### SET PROBLEM:
Reproduce each of the following lines exactly as it appears.

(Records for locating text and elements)
····················
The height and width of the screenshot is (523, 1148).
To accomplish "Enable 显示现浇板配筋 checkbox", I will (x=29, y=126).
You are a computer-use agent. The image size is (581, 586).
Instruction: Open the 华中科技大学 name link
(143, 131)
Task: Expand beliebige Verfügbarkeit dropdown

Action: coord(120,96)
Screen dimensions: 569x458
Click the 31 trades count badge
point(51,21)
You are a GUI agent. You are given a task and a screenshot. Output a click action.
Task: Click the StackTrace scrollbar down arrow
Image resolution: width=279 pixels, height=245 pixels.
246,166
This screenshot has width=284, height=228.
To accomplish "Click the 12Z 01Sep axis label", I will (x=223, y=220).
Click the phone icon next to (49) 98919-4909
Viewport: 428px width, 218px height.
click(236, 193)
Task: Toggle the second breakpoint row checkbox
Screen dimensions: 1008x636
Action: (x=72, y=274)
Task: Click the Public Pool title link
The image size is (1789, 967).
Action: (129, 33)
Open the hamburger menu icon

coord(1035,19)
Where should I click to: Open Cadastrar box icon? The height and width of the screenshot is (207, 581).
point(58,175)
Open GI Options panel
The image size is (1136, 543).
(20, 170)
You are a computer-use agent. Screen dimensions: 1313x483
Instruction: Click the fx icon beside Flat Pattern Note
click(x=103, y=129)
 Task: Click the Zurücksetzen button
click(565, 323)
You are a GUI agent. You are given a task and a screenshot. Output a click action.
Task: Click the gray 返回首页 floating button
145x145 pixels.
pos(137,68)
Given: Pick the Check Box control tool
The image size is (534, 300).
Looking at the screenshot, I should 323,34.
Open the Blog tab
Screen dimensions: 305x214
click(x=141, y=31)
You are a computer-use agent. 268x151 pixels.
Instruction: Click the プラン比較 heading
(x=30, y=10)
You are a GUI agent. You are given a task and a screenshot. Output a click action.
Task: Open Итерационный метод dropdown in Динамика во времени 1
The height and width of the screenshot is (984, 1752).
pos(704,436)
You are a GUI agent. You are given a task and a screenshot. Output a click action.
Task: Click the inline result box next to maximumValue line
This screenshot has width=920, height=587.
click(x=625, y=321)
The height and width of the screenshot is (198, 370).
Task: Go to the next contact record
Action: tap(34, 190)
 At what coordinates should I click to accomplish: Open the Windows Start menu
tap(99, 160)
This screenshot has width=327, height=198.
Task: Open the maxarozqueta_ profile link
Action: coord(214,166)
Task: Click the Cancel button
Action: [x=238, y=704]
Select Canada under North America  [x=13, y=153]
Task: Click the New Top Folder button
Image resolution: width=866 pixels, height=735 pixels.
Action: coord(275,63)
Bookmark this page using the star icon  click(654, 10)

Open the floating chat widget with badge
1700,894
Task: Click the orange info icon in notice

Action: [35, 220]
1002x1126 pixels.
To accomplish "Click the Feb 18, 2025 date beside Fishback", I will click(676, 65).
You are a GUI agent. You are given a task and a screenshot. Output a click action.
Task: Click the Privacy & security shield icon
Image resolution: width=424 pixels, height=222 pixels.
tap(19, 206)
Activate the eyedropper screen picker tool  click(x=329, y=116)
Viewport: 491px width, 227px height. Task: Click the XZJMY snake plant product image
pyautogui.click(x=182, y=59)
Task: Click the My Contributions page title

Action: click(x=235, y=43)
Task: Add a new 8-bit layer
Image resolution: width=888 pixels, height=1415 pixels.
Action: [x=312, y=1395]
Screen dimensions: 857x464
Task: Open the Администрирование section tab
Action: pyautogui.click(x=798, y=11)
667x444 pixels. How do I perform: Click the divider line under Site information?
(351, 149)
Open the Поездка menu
····················
### SOLUTION TO THE EXERCISE:
The height and width of the screenshot is (523, 1148).
To accomplish "Enable 显示现浇板配筋 checkbox", I will (x=29, y=126).
You are a computer-use agent. The image size is (581, 586).
Instruction: Open the 华中科技大学 name link
(143, 131)
Task: Expand beliebige Verfügbarkeit dropdown

Action: coord(120,96)
Screen dimensions: 569x458
Click the 31 trades count badge
point(51,21)
You are a GUI agent. You are given a task and a screenshot. Output a click action.
Task: Click the StackTrace scrollbar down arrow
Image resolution: width=279 pixels, height=245 pixels.
246,166
This screenshot has width=284, height=228.
To accomplish "Click the 12Z 01Sep axis label", I will (x=223, y=220).
Click the phone icon next to (49) 98919-4909
Viewport: 428px width, 218px height.
click(236, 193)
Task: Toggle the second breakpoint row checkbox
Screen dimensions: 1008x636
Action: (x=72, y=274)
Task: Click the Public Pool title link
The image size is (1789, 967).
Action: (129, 33)
Open the hamburger menu icon

coord(1035,19)
Where should I click to: Open Cadastrar box icon? The height and width of the screenshot is (207, 581).
point(58,175)
Open GI Options panel
The image size is (1136, 543).
(20, 170)
You are a computer-use agent. Screen dimensions: 1313x483
Instruction: Click the fx icon beside Flat Pattern Note
click(x=103, y=129)
 Task: Click the Zurücksetzen button
click(565, 323)
You are a GUI agent. You are given a task and a screenshot. Output a click action.
Task: Click the gray 返回首页 floating button
145x145 pixels.
pos(137,68)
Given: Pick the Check Box control tool
The image size is (534, 300).
Looking at the screenshot, I should 323,34.
Open the Blog tab
Screen dimensions: 305x214
click(x=141, y=31)
You are a computer-use agent. 268x151 pixels.
Instruction: Click the プラン比較 heading
(x=30, y=10)
You are a GUI agent. You are given a task and a screenshot. Output a click action.
Task: Open Итерационный метод dropdown in Динамика во времени 1
The height and width of the screenshot is (984, 1752).
pos(704,436)
You are a GUI agent. You are given a task and a screenshot. Output a click action.
Task: Click the inline result box next to maximumValue line
This screenshot has width=920, height=587.
click(x=625, y=321)
The height and width of the screenshot is (198, 370).
Task: Go to the next contact record
Action: tap(34, 190)
 At what coordinates should I click to accomplish: Open the Windows Start menu
tap(99, 160)
This screenshot has width=327, height=198.
Task: Open the maxarozqueta_ profile link
Action: coord(214,166)
Task: Click the Cancel button
Action: [x=238, y=704]
Select Canada under North America  [x=13, y=153]
Task: Click the New Top Folder button
Image resolution: width=866 pixels, height=735 pixels.
Action: coord(275,63)
Bookmark this page using the star icon  click(654, 10)

Open the floating chat widget with badge
1700,894
Task: Click the orange info icon in notice

Action: [35, 220]
1002x1126 pixels.
To accomplish "Click the Feb 18, 2025 date beside Fishback", I will click(676, 65).
You are a GUI agent. You are given a task and a screenshot. Output a click action.
Task: Click the Privacy & security shield icon
Image resolution: width=424 pixels, height=222 pixels.
tap(19, 206)
Activate the eyedropper screen picker tool  click(x=329, y=116)
Viewport: 491px width, 227px height. Task: Click the XZJMY snake plant product image
pyautogui.click(x=182, y=59)
Task: Click the My Contributions page title

Action: click(x=235, y=43)
Task: Add a new 8-bit layer
Image resolution: width=888 pixels, height=1415 pixels.
Action: [x=312, y=1395]
Screen dimensions: 857x464
Task: Open the Администрирование section tab
Action: pyautogui.click(x=798, y=11)
667x444 pixels. How do I perform: Click the divider line under Site information?
(351, 149)
Open the Поездка menu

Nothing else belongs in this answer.